The Church of England upholds the uniqueness of Christ

After last week’s outbreak of unity, more good news from the Anglican churches. Some of you will think “Of course, this is what any church would do”. Others of you, the more cynical, might be amazed. But, as The Times, in an article by Ruth Gledhill (see also her blog post about the debate), and Thinking Anglicans report, the General Synod of the Church of England has today approved (by 283 votes to 8 with 10 abstentions) a private member’s motion on the uniqueness of Christ in multi-faith Britain.

In fact technically the motion, as printed in full by Thinking Anglicans, does not quite affirm the uniqueness of Christ, but it does “warmly welcome” a long paper by Martin Davie (I haven’t read it!) which concludes, very sensibly,

The Church of England, and Anglicans more generally, have also taken the traditional doctrines of the Trinity and the incarnation as their basis for interfaith dialogue, holding that Jesus is the source of salvation for all people everywhere (whether they are yet aware of the fact or not), but also holding that Christians are called to be God’s instruments in bringing people to explicit faith in Christ and to membership of his Church.

So Ruth is justified in how she starts her article in The Times:

Anglicans were effectively mandated today by the Church of England to go out and convert Muslims and other non-Christian believers.

For decades, their fellow Christians have joked about Anglicans that it is unfair to say they believe in nothing. They believe in anything.

But in a move that led one bishop to condemn in anger the “evangelistic rants”, the Church of England yesterday put decades of liberal political correctness behind it.

(I note the confusion between “today” in the first paragraph and “yesterday” in the third, for the same event. Presumably this article is intended for Thursday’s paper, but the online version is dated Wednesday. The BBC is more careful in these matters in avoiding words like “today” and “yesterday” in its online news.)

Meanwhile Ruth, on her blog, notes that Facebook has penetrated further than ever before. She caught a bishop, Pete Broadbent who is well known to my readers here and has in fact been one himself, communicating with the Press apparently from the floor of the Synod during a debate. Now I wouldn’t dream of publishing comments on a Facebook friend’s status without permission from the commenter. Then I suppose if I was really concerned about the privacy of my comments I wouldn’t have any journalists as my friends. But as Dave Walker is my Facebook friend as well as Pete’s and Ruth’s I can confirm that Ruth has accurately quoted the episcopal comment:

Tee hee – surrender – resistance is futile…

Ruth asks:

Is it a scandal that a bishop is using Facebook while ostensibly listening to a serious synod debate on the place of Christ in the world today? Does anyone care?

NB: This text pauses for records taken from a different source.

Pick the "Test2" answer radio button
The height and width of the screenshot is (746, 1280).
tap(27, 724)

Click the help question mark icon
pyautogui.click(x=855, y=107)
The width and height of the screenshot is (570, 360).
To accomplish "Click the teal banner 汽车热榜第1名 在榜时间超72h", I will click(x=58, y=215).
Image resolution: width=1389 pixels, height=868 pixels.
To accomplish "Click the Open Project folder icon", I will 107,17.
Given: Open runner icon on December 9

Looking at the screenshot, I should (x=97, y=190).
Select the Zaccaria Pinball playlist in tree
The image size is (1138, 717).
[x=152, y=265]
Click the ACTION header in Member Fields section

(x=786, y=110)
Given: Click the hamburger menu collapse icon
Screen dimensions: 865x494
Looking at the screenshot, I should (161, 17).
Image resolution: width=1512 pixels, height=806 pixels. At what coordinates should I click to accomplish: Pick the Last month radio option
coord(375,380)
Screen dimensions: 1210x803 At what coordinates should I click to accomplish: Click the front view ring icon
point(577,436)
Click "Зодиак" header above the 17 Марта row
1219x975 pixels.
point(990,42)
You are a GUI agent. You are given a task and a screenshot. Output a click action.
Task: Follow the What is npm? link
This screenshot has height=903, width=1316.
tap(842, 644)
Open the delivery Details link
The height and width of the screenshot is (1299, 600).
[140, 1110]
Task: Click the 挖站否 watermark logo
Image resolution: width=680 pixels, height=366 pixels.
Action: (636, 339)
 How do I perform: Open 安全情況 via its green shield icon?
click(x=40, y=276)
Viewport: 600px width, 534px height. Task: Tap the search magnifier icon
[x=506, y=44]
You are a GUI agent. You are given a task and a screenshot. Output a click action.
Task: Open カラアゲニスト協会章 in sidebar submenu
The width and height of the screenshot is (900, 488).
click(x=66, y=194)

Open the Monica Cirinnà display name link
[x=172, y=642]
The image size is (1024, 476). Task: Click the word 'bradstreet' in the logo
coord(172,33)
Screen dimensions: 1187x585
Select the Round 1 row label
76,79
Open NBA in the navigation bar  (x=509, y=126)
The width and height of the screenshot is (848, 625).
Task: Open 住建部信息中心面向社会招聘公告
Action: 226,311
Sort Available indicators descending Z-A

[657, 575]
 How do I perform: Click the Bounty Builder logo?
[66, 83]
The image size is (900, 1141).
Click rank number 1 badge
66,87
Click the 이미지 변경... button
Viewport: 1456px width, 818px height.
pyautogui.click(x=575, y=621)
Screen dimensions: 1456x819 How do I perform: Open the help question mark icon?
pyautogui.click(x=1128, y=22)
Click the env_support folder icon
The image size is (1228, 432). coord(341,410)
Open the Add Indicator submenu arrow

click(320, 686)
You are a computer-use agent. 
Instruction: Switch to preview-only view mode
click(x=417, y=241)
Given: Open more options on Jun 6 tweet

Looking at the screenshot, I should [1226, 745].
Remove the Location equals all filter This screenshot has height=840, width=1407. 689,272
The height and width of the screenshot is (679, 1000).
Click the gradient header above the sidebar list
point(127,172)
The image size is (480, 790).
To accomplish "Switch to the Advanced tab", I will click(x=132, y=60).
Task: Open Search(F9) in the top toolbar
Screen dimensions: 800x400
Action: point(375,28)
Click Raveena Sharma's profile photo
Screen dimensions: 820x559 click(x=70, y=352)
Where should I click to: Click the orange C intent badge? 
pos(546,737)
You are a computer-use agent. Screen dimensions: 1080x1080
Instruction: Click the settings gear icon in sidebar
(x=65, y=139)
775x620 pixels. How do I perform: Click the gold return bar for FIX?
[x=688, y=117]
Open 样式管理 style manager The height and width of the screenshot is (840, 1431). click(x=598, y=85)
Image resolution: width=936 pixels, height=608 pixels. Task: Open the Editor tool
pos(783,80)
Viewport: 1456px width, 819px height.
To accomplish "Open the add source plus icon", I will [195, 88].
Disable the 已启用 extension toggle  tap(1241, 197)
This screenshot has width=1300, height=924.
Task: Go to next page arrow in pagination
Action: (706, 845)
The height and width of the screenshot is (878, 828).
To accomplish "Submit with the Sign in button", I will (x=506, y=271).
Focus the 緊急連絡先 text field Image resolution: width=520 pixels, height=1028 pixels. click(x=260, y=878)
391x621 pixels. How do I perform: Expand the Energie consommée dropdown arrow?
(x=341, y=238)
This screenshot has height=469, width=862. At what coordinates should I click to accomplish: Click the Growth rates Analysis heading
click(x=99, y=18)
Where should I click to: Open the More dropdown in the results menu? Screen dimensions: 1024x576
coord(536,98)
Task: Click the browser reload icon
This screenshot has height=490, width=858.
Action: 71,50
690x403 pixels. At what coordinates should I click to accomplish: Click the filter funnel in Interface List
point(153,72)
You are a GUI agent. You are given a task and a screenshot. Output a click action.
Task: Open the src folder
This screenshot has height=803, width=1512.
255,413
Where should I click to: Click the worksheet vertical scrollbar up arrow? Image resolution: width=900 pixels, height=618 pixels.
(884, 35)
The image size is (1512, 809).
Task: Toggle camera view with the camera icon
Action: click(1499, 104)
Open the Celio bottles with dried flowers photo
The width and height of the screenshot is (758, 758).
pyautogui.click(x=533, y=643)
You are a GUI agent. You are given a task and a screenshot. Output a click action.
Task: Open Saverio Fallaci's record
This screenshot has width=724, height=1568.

I don’t! Perhaps the scandal is that I think this important enough even to mention in the same post as the uniqueness of Christ.

By the way, today the Synod also voted, by a clear margin well over the required 2/3 (despite Ruth’s miscalculations), to take the next step in the process towards allowing women bishops.

To conclude: I rejoice that the Church of England has taken such a clear stand on this important issue, reaffirming that salvation is found only in Jesus Christ.